::: MATERIAL FOR THIS EXERCISE :::
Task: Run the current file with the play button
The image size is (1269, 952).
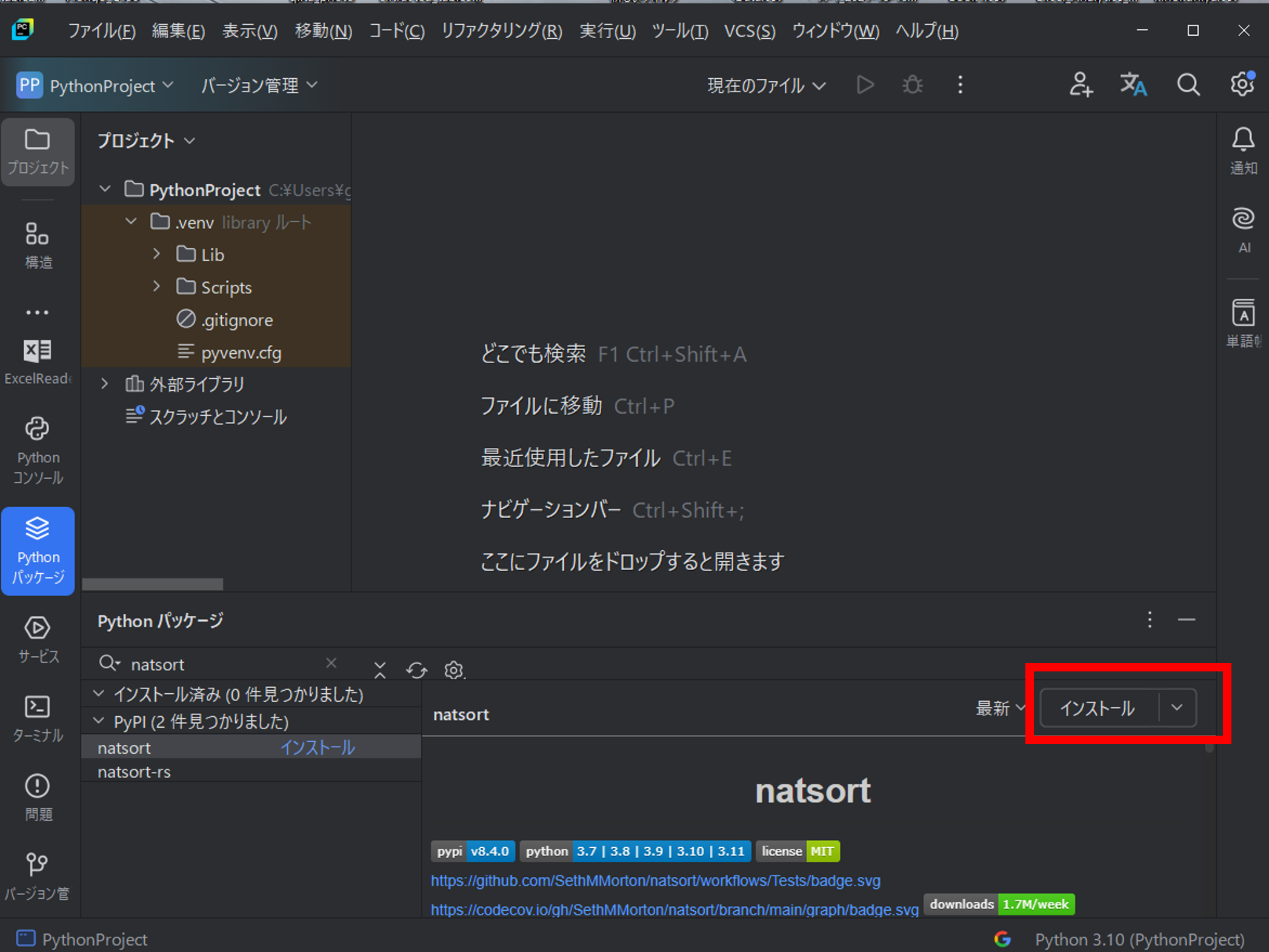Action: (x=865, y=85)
:::
::: MATERIAL FOR THIS EXERCISE :::
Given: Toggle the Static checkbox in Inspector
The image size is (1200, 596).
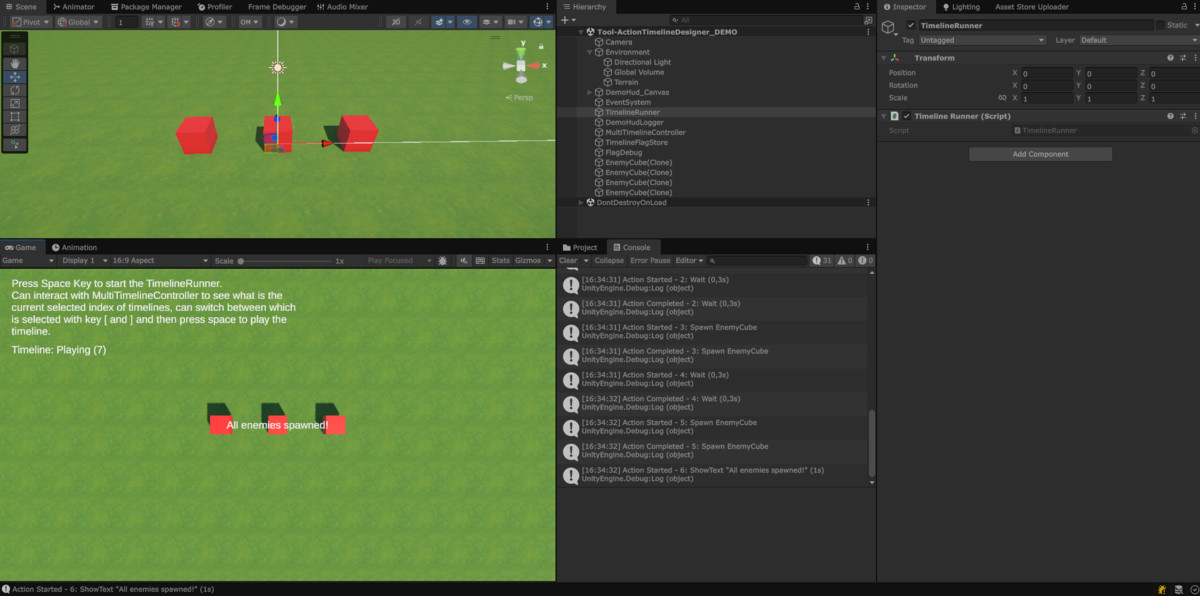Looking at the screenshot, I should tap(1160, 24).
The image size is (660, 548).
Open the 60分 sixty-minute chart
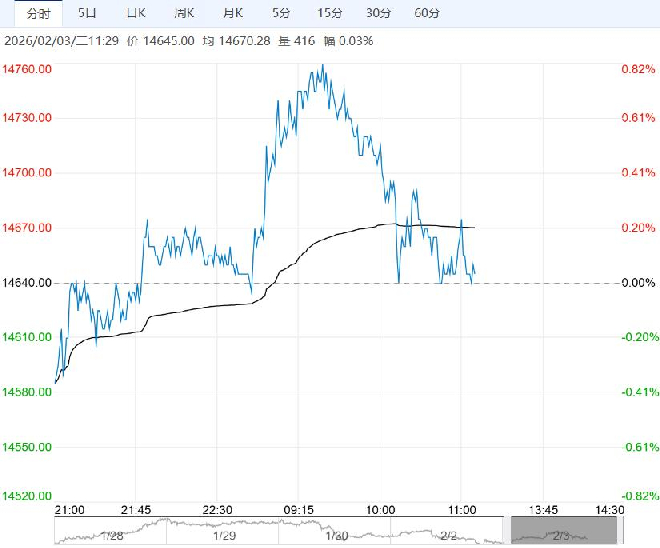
:::
> **WHAT TO DO**: Copy out the listing again, starting with the line that contains "The image size is (660, 548)." and continuing through the line that contains "Open the 60分 sixty-minute chart", changing nothing.

> **CORRECT RESPONSE**:
The image size is (660, 548).
Open the 60分 sixty-minute chart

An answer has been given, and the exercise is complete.